Re: opac live search

From: Weinheimer Jim <j.weinheimer_at_nyob> Date: Sun, 1 Mar 2009 17:13:50 +0100 To: NGC4LIB_at_LISTSERV.ND.EDU

Tim Spalding wrote:
> I fundamentally disagree. I really need to write something about this
> some day--how and why many librarians love the "semantic web."
> Fundamentally, and with respect, I think librarian interest in the
> semantic web, is effectively about learning as *little* as
> possible—learning nothing from Google, particularly. The semantic web
> feels familiar because it is or seems authoritative, controlled,
> top-down, binary/certain, standards-driven, committee-based, highly
> ordered and in opposition to the "mess" that proven so amazingly
> useful. The semantic web is a sort of "web do-over," the web as
> envisioned by librarians. As a matter of development, the idea keeps
> getting smaller and smaller—from a sort of AI utopia to "linked data"
> and "microformats."

I am surprised that you are against the semantic web concept and I will be interested in more details of your opinions. To me, the semantic web is not about doing things the way we have always done them, i.e. "authoritative, controlled, top-down, binary/certain, standards-driven, committee-based, highly ordered" but it rather attempts to let people get some sort of reliable results from their searches. It seems to me that even semi-serious research is all about finding reliable groups of materials related conceptually in different ways, such as from my previous example, "the memoirs of U.S. soldiers who fought in WWI." I think this is a realistic search and is nothing strange. 

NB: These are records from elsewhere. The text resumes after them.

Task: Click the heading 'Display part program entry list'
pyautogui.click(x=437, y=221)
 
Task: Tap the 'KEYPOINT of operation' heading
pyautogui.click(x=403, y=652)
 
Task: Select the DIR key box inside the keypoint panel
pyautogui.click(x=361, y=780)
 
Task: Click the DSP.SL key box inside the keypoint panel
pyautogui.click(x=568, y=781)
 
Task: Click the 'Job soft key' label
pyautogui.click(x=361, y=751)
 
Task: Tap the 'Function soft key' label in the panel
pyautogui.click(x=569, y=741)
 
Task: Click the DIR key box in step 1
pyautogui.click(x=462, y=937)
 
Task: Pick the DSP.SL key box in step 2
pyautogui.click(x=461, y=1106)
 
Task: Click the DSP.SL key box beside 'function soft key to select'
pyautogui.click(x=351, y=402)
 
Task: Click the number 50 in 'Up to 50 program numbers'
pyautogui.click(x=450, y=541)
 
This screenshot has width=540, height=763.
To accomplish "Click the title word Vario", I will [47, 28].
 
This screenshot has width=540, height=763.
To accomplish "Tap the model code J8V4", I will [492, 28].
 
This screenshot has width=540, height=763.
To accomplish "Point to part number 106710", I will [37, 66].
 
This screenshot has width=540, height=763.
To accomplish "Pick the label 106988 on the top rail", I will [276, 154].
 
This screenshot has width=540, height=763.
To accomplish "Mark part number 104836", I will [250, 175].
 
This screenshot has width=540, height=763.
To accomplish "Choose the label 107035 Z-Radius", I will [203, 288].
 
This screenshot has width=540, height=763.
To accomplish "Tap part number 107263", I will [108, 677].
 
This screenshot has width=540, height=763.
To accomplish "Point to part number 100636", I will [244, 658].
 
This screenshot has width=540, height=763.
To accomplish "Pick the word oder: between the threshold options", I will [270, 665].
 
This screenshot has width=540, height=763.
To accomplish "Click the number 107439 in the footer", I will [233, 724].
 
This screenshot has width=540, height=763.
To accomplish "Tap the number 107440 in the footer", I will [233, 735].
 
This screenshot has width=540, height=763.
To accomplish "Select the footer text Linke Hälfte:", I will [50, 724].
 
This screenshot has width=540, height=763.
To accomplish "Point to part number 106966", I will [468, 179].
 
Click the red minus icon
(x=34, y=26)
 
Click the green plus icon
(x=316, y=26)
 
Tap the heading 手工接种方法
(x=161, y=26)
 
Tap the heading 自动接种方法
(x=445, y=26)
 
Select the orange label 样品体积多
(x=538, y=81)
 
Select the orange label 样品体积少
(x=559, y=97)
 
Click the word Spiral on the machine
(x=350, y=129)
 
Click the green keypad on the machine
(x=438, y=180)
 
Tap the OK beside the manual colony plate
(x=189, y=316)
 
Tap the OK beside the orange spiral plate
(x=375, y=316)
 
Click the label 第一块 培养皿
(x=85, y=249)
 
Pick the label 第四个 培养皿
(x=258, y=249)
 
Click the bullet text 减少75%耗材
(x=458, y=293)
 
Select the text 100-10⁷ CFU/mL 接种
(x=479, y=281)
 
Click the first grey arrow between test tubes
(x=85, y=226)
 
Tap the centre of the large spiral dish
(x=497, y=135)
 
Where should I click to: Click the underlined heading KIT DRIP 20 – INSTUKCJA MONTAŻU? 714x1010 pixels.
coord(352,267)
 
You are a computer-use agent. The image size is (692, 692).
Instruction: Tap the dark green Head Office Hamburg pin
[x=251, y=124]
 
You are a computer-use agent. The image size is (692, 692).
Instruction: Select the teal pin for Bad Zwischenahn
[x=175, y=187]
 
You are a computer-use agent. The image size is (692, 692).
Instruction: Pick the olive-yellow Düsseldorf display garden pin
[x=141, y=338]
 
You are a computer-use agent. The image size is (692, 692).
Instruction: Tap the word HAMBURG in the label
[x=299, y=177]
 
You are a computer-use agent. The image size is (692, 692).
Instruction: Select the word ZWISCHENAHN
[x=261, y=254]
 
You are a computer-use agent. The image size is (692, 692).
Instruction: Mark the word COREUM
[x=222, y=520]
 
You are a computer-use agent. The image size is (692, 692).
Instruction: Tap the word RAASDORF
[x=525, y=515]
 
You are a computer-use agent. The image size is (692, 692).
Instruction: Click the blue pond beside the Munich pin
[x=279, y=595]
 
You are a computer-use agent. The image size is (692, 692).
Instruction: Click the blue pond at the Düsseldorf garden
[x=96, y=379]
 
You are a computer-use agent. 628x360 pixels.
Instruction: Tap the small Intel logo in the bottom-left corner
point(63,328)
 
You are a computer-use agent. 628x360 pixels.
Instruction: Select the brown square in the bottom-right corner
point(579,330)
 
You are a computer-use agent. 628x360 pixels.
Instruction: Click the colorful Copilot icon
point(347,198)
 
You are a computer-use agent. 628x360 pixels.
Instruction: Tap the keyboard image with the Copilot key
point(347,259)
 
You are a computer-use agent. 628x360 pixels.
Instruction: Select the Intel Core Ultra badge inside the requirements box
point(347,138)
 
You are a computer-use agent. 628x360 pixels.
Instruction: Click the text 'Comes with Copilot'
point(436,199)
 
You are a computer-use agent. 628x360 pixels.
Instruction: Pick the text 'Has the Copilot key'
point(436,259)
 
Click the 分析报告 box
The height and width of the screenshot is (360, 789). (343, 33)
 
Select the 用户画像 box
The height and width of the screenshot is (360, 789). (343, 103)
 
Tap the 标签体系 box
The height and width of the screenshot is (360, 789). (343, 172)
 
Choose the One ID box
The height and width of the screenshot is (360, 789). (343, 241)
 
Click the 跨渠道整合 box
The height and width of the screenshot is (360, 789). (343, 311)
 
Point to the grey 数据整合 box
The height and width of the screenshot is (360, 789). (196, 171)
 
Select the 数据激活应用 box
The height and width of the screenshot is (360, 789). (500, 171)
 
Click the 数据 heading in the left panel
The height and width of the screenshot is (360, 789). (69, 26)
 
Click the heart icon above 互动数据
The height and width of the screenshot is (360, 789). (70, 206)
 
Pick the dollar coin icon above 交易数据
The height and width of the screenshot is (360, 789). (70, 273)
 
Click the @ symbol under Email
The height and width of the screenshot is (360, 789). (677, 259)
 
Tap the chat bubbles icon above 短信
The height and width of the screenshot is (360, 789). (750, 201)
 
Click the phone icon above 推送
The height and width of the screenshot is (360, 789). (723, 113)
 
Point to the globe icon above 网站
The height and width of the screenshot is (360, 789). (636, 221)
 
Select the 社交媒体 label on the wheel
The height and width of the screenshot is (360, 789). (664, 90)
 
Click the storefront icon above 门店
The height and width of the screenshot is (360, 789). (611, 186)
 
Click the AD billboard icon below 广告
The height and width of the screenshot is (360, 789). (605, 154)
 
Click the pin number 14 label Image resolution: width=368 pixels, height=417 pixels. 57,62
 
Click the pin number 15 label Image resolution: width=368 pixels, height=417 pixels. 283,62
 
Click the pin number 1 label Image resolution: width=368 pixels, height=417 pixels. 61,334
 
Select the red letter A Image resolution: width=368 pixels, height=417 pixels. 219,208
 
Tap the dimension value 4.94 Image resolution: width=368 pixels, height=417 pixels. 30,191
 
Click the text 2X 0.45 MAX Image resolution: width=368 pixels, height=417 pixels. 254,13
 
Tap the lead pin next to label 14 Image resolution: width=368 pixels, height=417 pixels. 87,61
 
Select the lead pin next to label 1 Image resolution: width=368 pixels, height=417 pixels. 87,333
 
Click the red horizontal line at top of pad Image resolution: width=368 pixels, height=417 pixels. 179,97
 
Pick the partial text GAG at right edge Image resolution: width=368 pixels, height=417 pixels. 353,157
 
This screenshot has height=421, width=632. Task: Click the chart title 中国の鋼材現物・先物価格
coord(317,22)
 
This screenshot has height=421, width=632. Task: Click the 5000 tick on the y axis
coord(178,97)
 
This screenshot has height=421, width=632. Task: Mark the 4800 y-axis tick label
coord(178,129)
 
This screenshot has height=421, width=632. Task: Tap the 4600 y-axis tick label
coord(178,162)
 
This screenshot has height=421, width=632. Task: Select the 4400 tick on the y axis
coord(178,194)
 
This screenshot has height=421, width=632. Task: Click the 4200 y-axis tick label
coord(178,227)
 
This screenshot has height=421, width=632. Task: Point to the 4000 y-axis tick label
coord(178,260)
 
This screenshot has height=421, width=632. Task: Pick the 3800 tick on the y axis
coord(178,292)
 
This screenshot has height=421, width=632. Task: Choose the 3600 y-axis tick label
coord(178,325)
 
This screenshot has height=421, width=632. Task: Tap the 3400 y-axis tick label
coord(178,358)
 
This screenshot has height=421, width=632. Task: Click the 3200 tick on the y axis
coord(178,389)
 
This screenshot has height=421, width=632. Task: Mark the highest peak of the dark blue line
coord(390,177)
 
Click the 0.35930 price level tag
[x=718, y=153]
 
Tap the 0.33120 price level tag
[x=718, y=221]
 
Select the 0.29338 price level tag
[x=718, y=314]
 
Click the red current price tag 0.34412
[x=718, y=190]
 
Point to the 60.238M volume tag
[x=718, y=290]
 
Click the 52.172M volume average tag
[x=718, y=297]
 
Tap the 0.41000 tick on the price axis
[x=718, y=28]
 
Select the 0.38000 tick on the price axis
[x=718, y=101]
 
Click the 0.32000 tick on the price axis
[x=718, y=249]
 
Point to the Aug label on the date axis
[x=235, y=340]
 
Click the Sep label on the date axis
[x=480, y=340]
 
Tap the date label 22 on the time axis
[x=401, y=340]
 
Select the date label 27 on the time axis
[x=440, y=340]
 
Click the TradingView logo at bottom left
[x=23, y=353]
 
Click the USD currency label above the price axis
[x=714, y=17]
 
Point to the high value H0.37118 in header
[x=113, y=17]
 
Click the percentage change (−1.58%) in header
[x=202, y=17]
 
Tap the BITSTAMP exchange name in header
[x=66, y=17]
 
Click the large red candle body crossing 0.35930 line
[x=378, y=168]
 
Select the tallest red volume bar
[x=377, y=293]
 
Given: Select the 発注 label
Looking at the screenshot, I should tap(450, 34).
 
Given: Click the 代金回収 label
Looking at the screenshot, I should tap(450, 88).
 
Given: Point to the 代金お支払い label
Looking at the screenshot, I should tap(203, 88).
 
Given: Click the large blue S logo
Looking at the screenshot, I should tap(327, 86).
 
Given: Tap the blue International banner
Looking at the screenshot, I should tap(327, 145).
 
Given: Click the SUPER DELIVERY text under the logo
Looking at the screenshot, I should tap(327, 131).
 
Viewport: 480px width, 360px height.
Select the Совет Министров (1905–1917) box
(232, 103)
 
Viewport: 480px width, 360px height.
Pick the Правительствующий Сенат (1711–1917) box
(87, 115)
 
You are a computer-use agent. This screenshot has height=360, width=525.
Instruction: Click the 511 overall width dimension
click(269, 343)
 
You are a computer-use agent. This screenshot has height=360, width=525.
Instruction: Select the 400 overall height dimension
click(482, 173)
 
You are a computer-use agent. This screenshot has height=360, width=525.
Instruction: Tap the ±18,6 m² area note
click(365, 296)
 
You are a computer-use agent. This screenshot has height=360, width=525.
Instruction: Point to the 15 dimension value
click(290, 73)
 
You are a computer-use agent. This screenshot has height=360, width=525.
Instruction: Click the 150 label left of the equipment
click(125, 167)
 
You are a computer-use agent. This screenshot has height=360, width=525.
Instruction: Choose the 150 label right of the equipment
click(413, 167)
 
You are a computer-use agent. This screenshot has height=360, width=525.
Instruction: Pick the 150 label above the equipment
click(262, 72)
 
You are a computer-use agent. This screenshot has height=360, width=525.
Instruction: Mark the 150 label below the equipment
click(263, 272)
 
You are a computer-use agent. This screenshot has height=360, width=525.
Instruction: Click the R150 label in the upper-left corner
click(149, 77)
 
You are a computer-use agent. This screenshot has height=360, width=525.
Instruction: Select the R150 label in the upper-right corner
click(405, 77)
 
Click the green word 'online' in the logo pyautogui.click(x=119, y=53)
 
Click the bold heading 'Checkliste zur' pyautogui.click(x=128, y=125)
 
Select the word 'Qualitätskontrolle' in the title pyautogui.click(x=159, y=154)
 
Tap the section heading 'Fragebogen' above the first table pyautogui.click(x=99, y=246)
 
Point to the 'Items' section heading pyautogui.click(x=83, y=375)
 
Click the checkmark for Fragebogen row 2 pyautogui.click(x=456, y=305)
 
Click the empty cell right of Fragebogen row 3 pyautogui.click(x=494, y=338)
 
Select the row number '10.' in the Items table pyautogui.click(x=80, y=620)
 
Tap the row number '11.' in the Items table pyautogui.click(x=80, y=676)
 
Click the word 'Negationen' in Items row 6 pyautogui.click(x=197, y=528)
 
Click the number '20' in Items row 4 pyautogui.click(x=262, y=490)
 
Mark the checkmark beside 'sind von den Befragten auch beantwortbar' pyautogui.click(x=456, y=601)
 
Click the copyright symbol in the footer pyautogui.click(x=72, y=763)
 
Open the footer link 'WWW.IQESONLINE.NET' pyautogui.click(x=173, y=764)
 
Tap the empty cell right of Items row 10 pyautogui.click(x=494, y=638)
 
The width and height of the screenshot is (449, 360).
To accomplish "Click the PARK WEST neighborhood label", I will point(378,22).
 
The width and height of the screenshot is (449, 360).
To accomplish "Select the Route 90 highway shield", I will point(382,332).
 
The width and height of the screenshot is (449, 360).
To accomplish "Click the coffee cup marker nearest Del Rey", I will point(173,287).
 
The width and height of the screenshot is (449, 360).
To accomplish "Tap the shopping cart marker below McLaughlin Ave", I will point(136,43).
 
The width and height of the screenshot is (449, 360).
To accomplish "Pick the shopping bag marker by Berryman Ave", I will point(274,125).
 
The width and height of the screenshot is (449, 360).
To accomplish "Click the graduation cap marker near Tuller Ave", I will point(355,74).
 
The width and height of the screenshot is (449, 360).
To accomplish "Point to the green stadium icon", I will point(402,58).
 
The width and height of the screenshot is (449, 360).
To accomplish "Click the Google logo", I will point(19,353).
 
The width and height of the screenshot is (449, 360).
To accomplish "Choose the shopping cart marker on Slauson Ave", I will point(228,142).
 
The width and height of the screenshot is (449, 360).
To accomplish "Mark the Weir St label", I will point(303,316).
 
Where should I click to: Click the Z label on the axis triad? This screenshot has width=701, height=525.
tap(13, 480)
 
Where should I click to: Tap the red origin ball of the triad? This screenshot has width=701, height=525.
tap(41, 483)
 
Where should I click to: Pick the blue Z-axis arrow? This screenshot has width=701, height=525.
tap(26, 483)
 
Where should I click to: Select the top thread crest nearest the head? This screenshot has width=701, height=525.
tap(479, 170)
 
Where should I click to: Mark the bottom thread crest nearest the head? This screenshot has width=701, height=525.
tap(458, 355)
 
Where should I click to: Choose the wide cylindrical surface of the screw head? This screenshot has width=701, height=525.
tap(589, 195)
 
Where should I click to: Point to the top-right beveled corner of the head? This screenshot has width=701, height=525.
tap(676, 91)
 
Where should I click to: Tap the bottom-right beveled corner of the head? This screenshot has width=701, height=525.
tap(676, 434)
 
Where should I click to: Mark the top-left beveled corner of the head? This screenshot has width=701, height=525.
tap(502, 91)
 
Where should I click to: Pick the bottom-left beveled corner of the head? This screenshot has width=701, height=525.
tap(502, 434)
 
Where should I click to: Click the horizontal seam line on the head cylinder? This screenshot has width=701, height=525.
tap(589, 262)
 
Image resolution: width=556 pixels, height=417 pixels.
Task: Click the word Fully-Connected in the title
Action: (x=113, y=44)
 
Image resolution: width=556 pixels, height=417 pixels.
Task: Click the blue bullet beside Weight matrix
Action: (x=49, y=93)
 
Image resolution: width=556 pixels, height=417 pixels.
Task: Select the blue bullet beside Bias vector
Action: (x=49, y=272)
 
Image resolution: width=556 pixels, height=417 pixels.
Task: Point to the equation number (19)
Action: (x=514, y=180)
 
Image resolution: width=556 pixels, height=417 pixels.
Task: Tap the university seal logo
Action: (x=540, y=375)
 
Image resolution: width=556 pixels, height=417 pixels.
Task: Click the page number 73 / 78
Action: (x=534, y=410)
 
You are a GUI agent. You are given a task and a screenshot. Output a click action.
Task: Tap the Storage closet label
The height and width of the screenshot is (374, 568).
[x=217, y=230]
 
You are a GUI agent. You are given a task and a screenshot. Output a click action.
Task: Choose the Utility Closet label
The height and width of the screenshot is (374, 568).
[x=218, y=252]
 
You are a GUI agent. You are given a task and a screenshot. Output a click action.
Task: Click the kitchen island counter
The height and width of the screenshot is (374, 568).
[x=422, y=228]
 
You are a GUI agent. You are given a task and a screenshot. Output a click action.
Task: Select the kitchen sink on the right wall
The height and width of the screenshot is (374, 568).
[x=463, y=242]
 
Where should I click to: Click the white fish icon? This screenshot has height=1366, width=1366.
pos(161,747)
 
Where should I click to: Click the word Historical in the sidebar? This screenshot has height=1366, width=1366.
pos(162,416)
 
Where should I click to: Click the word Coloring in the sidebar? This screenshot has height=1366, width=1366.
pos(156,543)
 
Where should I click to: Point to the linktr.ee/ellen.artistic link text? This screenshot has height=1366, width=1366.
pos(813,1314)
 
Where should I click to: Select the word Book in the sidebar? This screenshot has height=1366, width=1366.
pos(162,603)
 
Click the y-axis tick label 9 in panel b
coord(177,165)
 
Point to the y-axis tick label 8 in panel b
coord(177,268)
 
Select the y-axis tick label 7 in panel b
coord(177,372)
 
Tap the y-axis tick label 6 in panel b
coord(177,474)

What do people believe they are retrieving when they search that kind of phrase in Google? Perhaps people really don't care about the results when they do a search like this and they are satisfied with anything that they comes up, but that is certainly not my experience and appears to go against any serious definition of research. So, for those people who actually care about the results for the materials they are searching for, do they realize that doing a Google search is like putting a pair of dice into a cup, shaking it and watching what comes out? Do they actually believe that the 500,000 or so hits that they get really are what is available in Google concerning "the memoirs of U.S. soldiers who fought in WWI?" And that the top hits really are the most "relevant" to their topic? 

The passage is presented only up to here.